_EXERCISE BRIEF:_ Find each line in the items below that contains the string "Open" with the same capitalization, and copy those lines.

* start DATA FOR THIS TASK *

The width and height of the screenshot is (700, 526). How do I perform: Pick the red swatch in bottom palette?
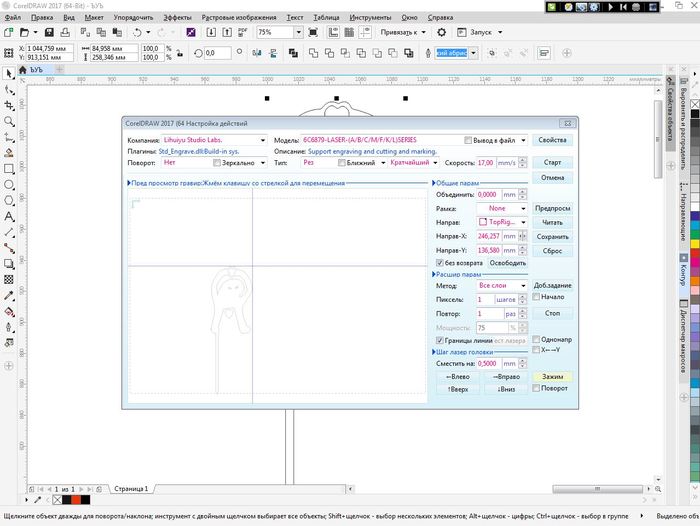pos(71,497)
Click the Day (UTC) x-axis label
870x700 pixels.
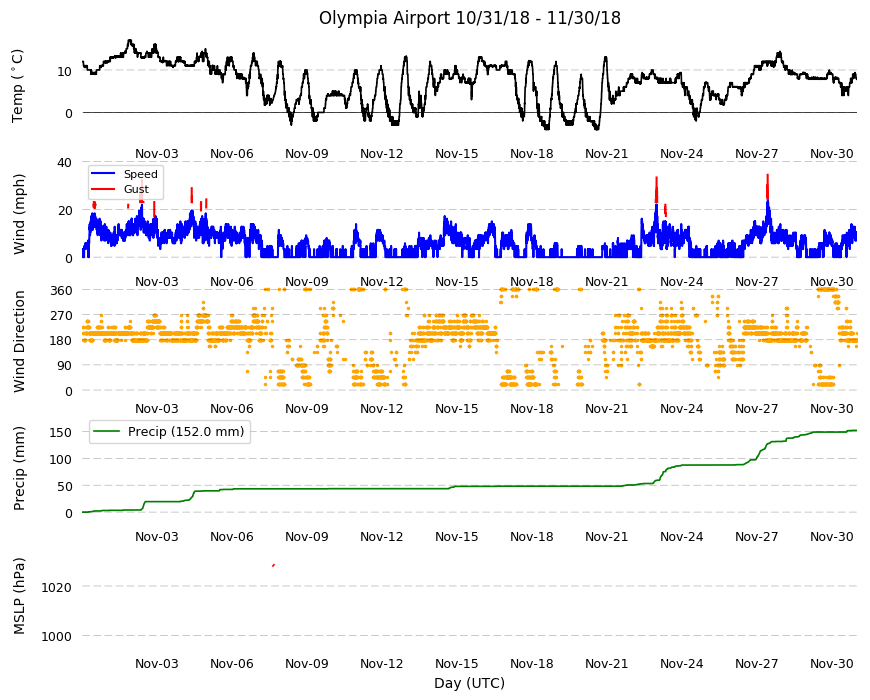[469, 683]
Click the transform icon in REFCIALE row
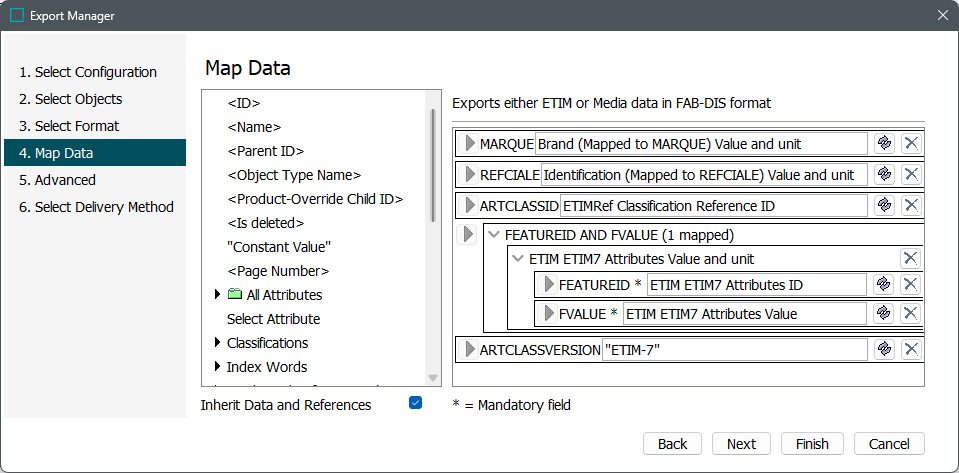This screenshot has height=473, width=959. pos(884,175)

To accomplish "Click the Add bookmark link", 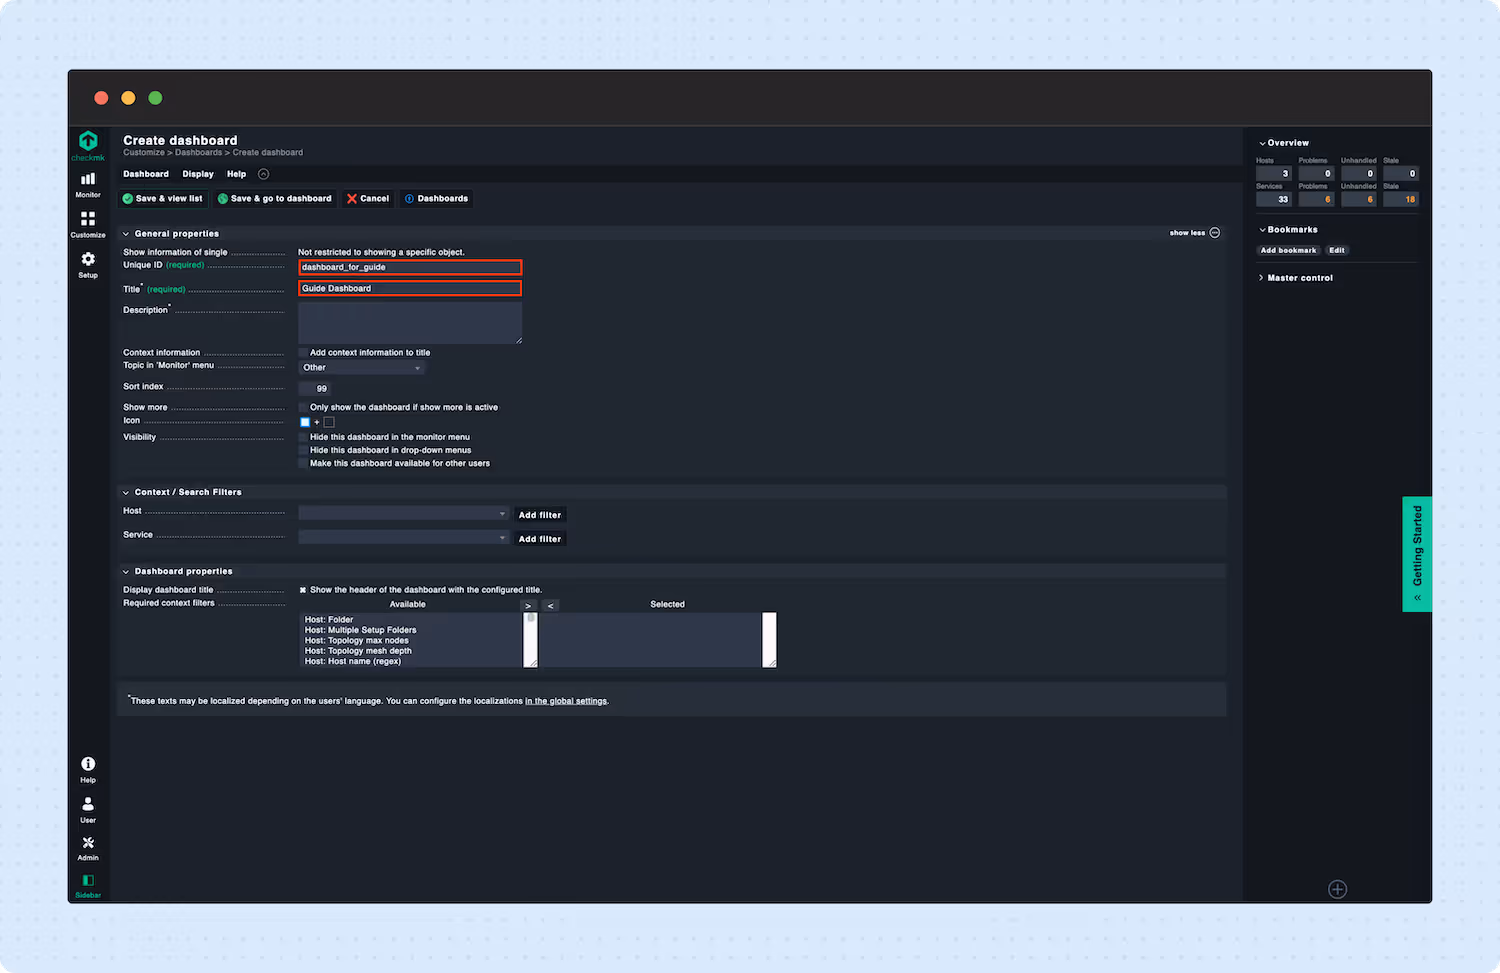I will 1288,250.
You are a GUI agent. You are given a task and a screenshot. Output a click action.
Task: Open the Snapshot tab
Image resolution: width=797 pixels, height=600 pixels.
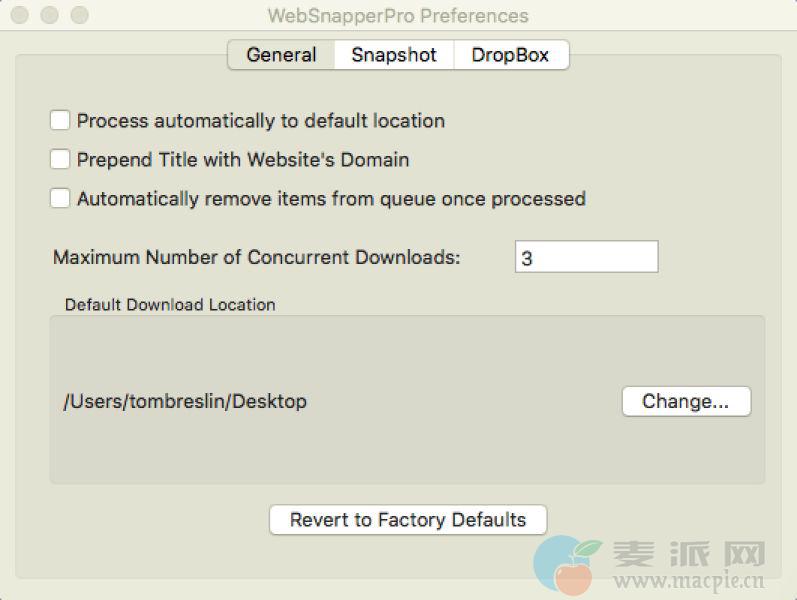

* end DATA FOR THIS TASK *
* start DATA FOR THIS TASK *

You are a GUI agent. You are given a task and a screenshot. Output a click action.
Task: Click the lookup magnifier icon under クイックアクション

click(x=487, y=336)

* end DATA FOR THIS TASK *
* start DATA FOR THIS TASK *

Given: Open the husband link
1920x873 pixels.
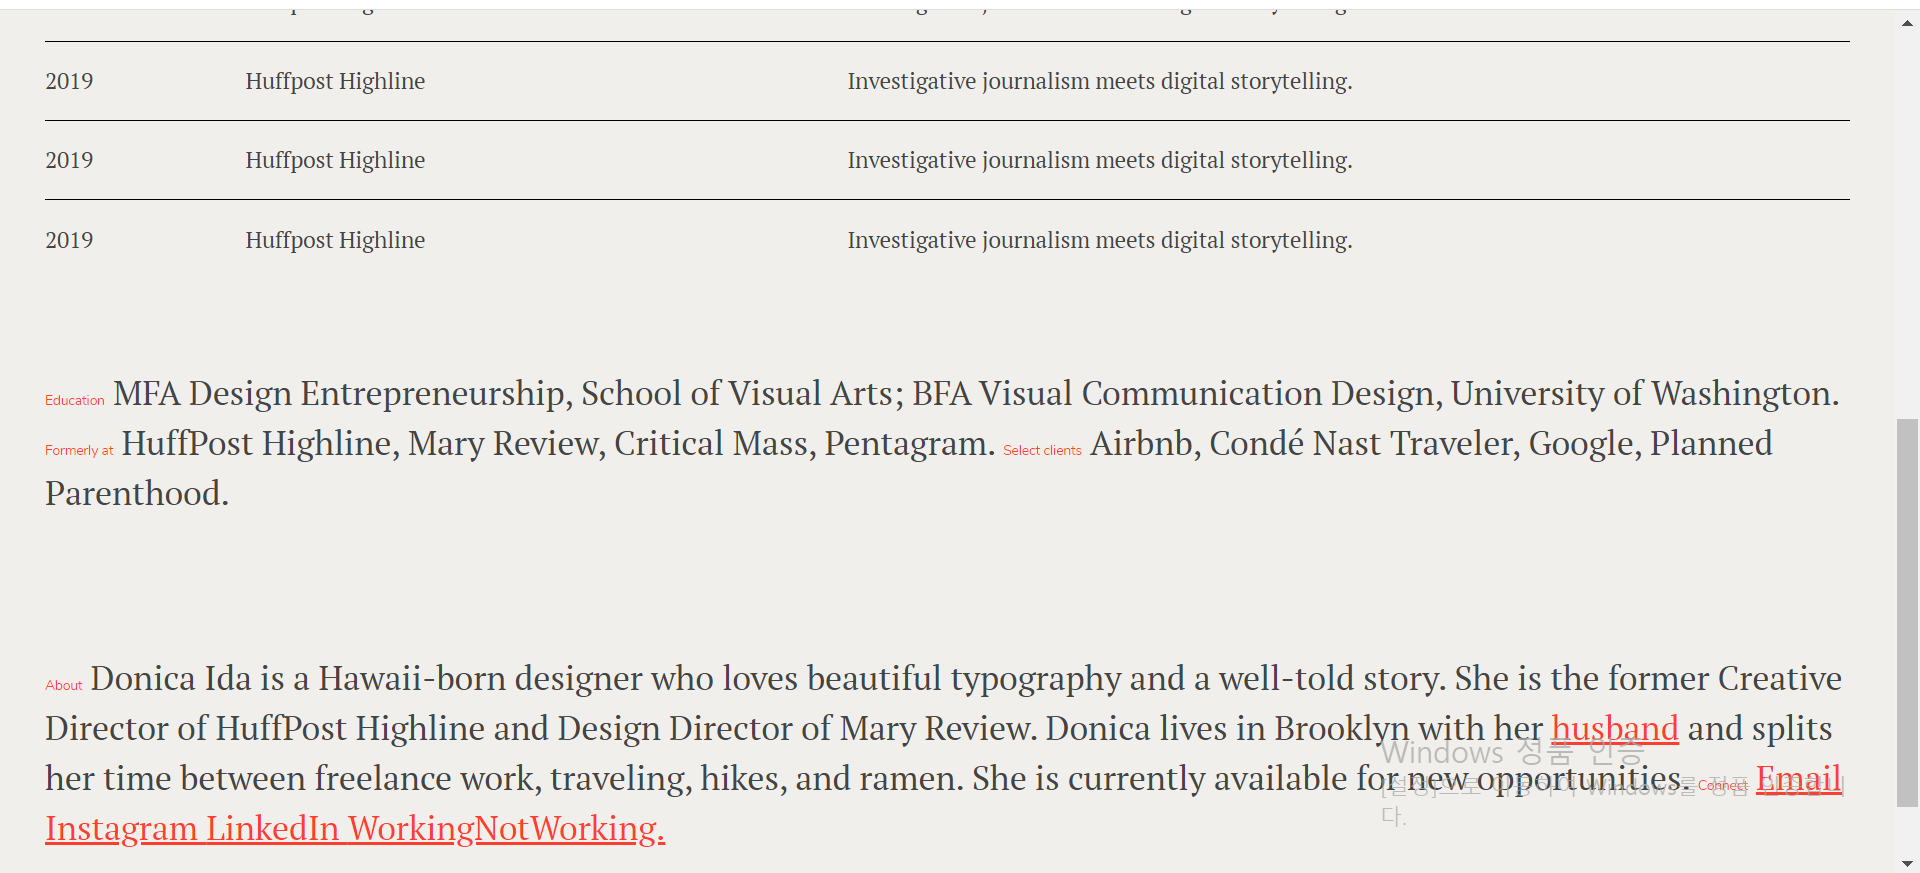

* end DATA FOR THIS TASK *

_RESULT OF THE EXERCISE:_
Task: Open the Snapshot tab
Given: Open the husband link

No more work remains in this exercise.